In ye olden days, the defence had the right to challenge a juror without any reason being given. This could be used to create favourable juries, e.g. and all male jury in rape cases. That right was abolished by section 118 of the Criminal Justice Act 1988. The Crown retains the right, but exercises it rarely and mostly only in cases involving national security.

The defence may still challenge a juror if there is a good reason, typically where the person is not eligible to serve under section 1 of the Juries Act 1974, or who are disqualified under Schedule 1 of the same Act. Questions can be asked of the juror but only after the party challenging has laid a foundation of fact such as to give rise to a prima facie case that supports the challenge. When questioned, the cross-examination must be limited to the jurors qualification to serve or the “leaning of his affection”, which I believe means his or her personal feelings/knowledge of the defendant or another witness in the case. The cross examination must not touch upon whether the juror has previously been convicted of an offence or whether he or she has previously expressed a hostile opinion on the guilt of the defendant.

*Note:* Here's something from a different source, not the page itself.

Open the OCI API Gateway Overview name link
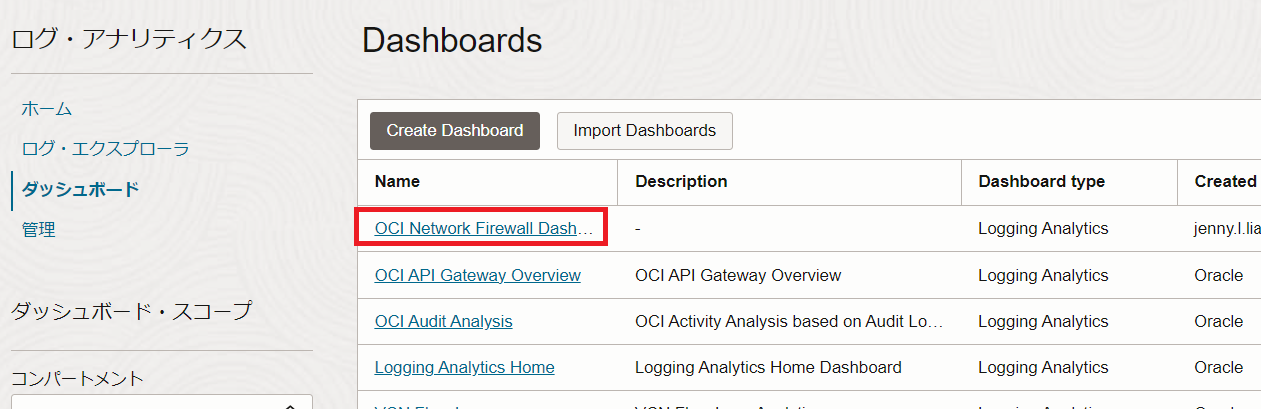This screenshot has height=409, width=1286. pos(477,275)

The Criminal Practice Directions, at 26D.2 and the Crown Court Bench Book make clear that a judge must not exercise his or her power to exclude jurors from particular sections of society, such as women or particular ethnicities.
I'm sorry but I don't believe you


So, could the questioning of 12 women as to whether they have previously been victims of assault happen in England and Wales? The answer must be “no”. Because before a juror can be questioned the challenger must present evidence supporting the challenge, there is thus no procedure in this country to allow a section of the jury to be arbitrarily challenged in the way described.

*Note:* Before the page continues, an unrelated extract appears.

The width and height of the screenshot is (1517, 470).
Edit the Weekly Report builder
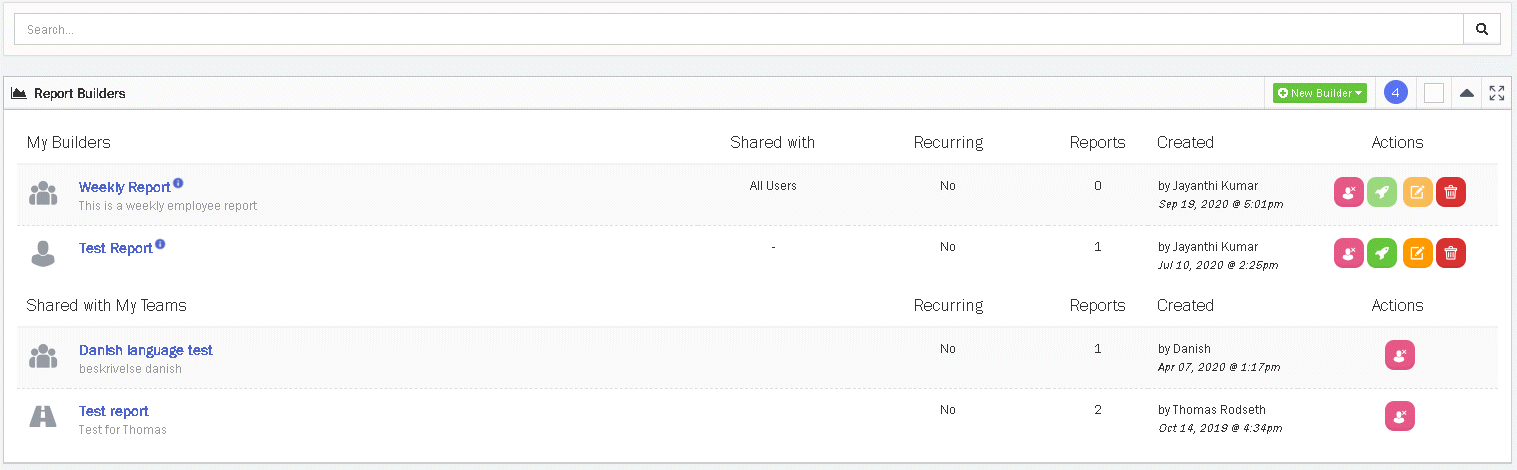click(1417, 192)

Further, while the Crown can challenge without reason that power is regulated by the Attorney General’s Guidelines and are used almost exclusively in cases involving national security.

Finally, while a judge can prevent a juror sitting there are again rules preventing that power being used arbitrarily to exclude sections of society.

Whether the procedure described in the original post is used in the USA I do not know, but it is clear that those using it to show that the system in England and Wales (and particularly in the Ched Evans case) is rigged against women are being misleading. Those claiming to have witnessed it happening in E&W have either witnessed a gross breach of the law or are not being honest about what they saw.
What I suspect happened is that a judge asked potential jurors whether there is a reason they cannot serve on this jury. In my experience, judges typically give people an opportunity to speak privately with the judge about their reason but I note the Crown Court Bench Book recommends judges ask jurors to write a note for him and that discussion of the reason is done away from the hearing of others jurors. That is a very different proposition to potential jurors being asked personal and intrusive questions about their personal lives.

Comments

  1. Since you`ve entitled this post as "jury selection" my comments are that it is inapprpriate that non British citizens can sit on a jury. Trial by peers is the watchword. Non citizens are not peers. I would add that the fact that little notice is taken of a juror`s command of Enlish language does not give confidence that justice will be seen to be done with more than 3 million people living in UK have English as a second language.

    ReplyDelete
  2. Typos corrected!

    I would add that the fact that little notice is taken of a juror`s command of English language does not give confidence that justice will be seen to be done with more than 3 million people living in UK having English as a second language.

    ReplyDelete
    Replies
    1. I agree about the language. Many years ago when I was employed as an outdoor clerk attending Crown Courts to take notes I regularly saw jurors whose English was poor. In one particular case, I recall a juror who was unable to read the oath, which was unhelpful as it was a documents case, and struggled to repeat it back when the oath was read to him. Nobody in the court, apart from me, raised an eyebrow.

      Delete
  3. What about when the person on trial is a 'non-British citizen'? Should they only be tried by other 'non-British citizens'?